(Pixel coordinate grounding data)
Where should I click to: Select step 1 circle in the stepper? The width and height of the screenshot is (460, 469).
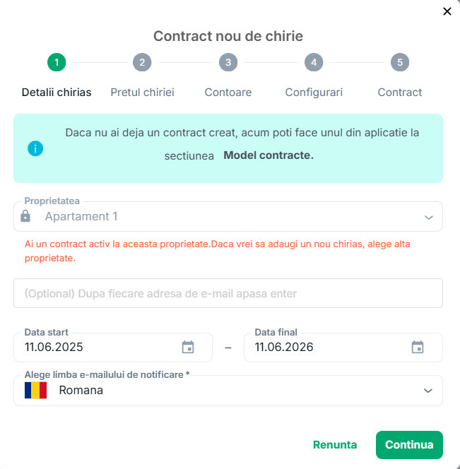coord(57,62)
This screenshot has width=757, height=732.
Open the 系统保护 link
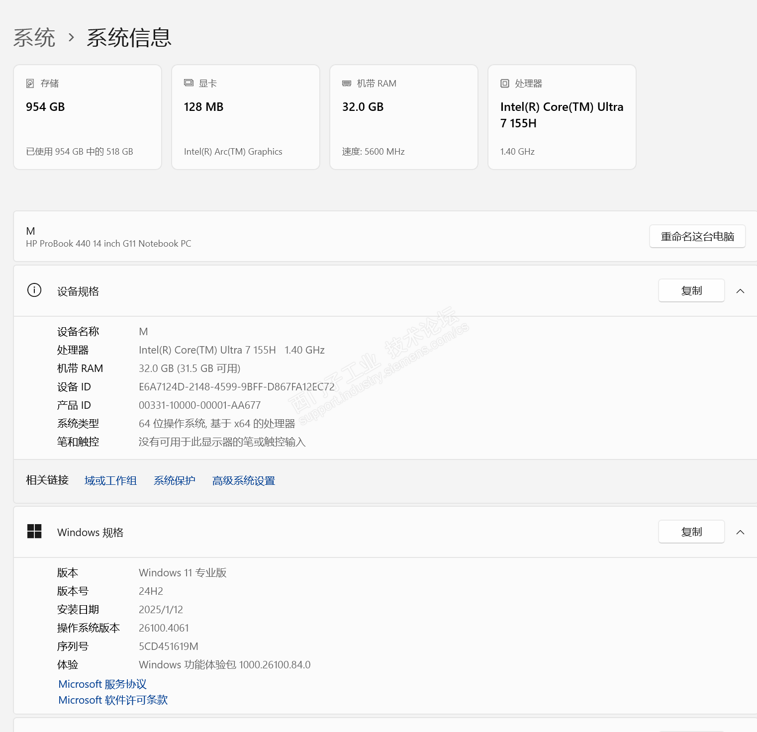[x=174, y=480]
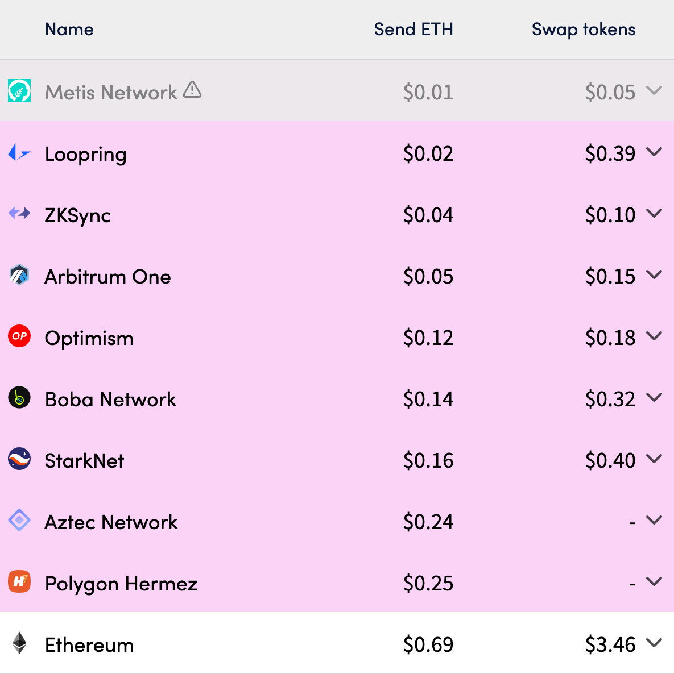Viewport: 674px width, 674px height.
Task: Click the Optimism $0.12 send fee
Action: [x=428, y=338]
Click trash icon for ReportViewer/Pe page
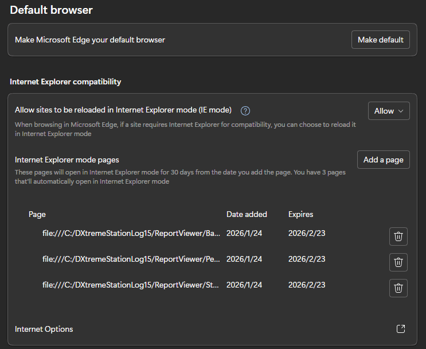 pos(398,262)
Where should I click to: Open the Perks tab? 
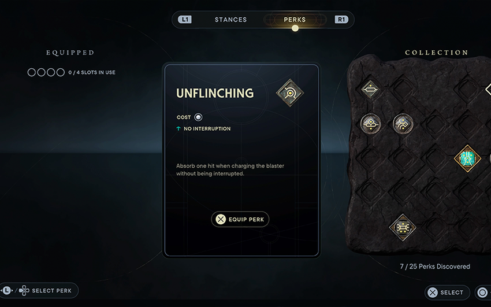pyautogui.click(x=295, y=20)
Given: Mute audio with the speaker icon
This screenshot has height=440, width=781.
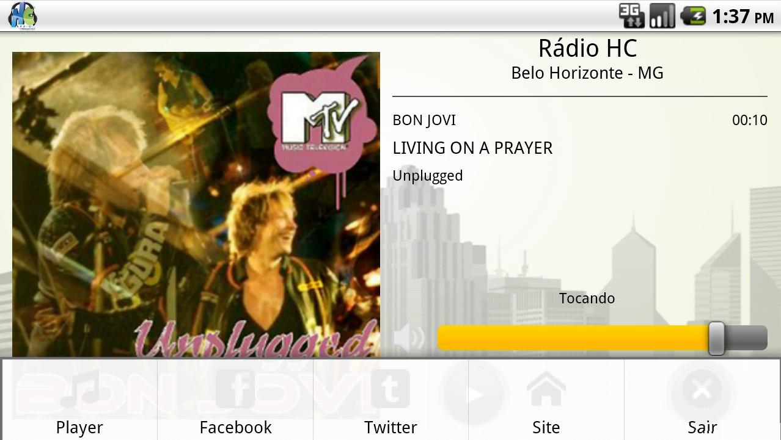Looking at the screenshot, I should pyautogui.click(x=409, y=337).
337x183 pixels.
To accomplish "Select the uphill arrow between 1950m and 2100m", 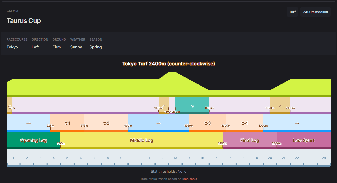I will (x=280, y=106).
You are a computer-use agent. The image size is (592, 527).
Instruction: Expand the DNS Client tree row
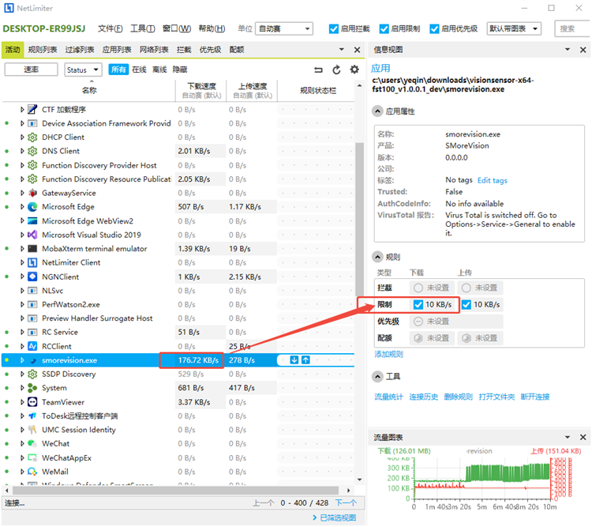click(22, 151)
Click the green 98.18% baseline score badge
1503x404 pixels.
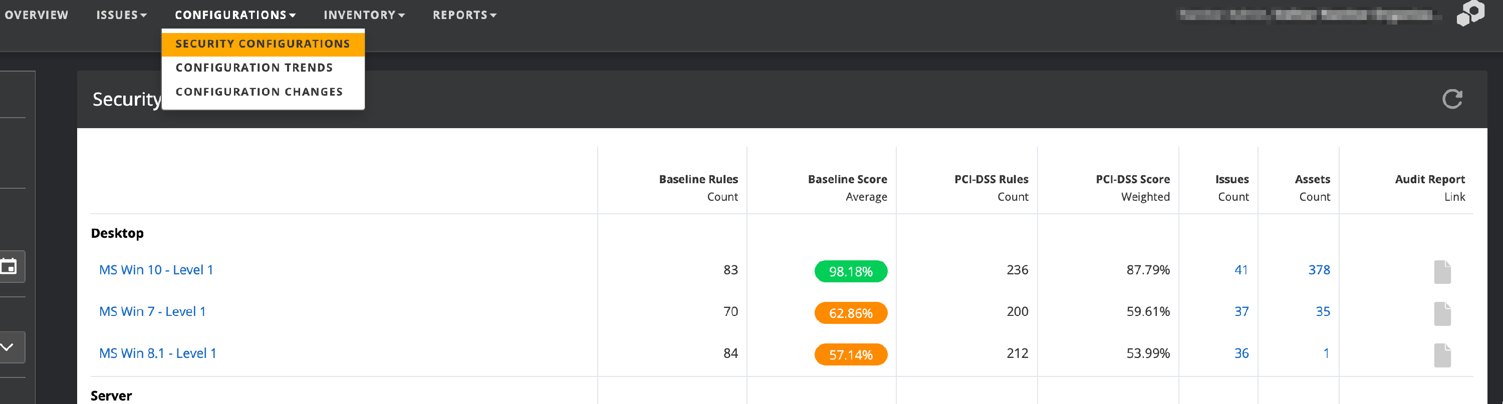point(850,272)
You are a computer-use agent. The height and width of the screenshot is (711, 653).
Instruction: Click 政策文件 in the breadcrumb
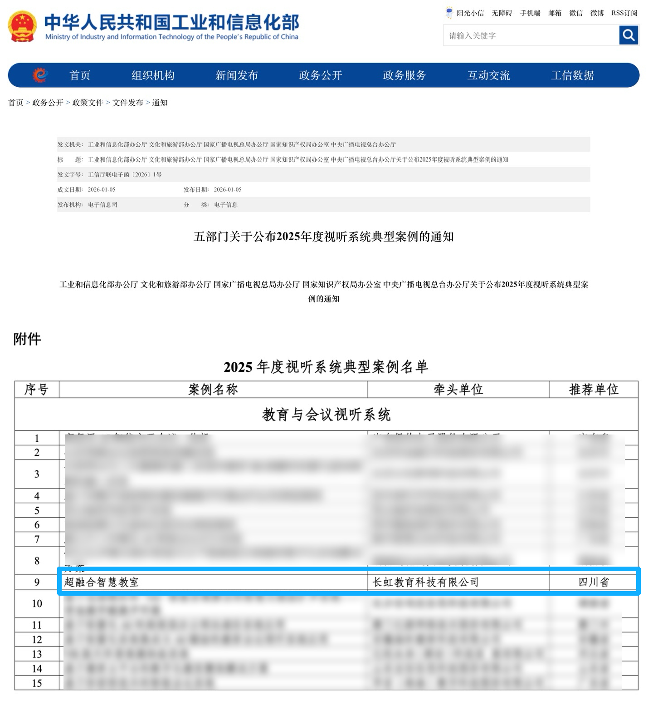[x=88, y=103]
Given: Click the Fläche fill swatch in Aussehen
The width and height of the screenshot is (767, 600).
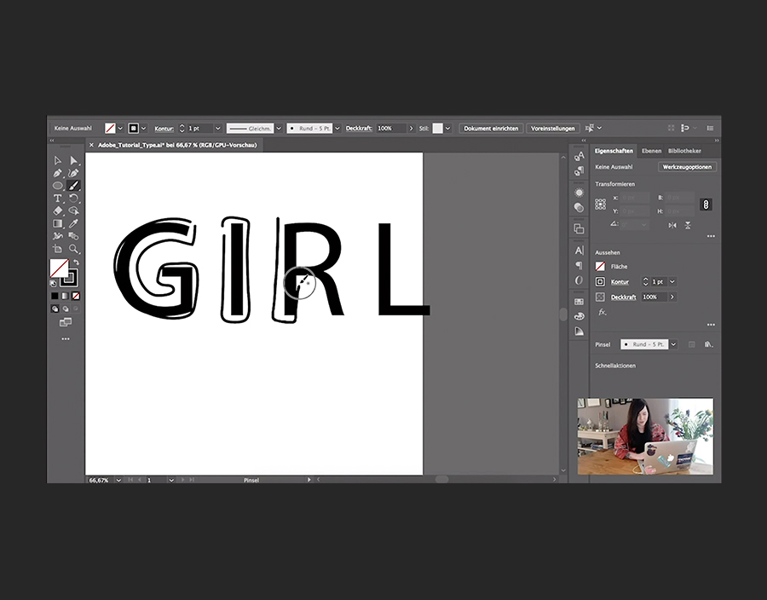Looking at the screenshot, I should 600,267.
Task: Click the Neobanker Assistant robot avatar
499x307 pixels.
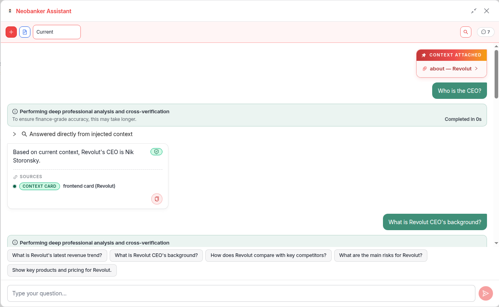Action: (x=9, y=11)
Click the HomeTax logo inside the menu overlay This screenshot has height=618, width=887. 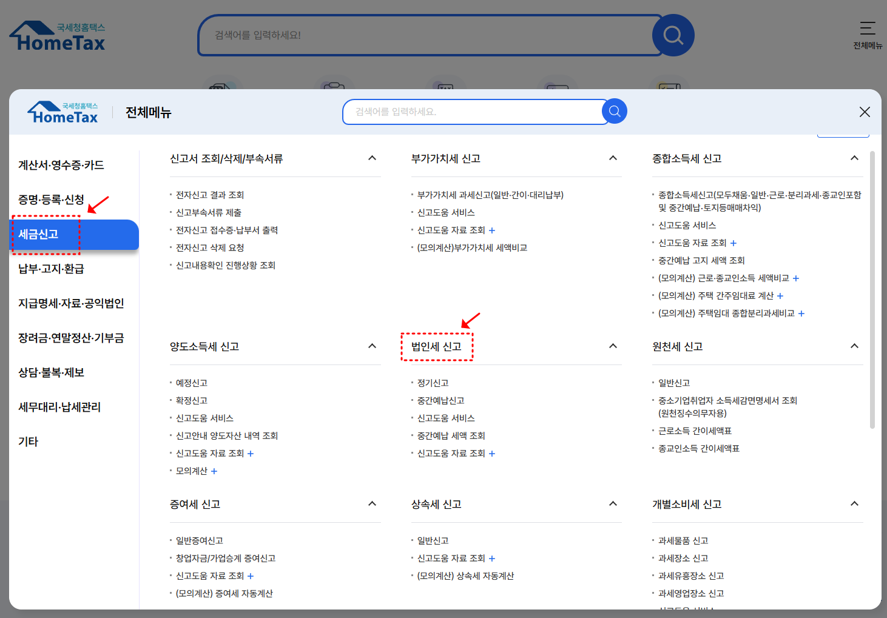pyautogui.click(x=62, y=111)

§ Task statement: Working through the records above, establish how many lines contain the string "Given", and reply with the number by itself.

§ Response: 2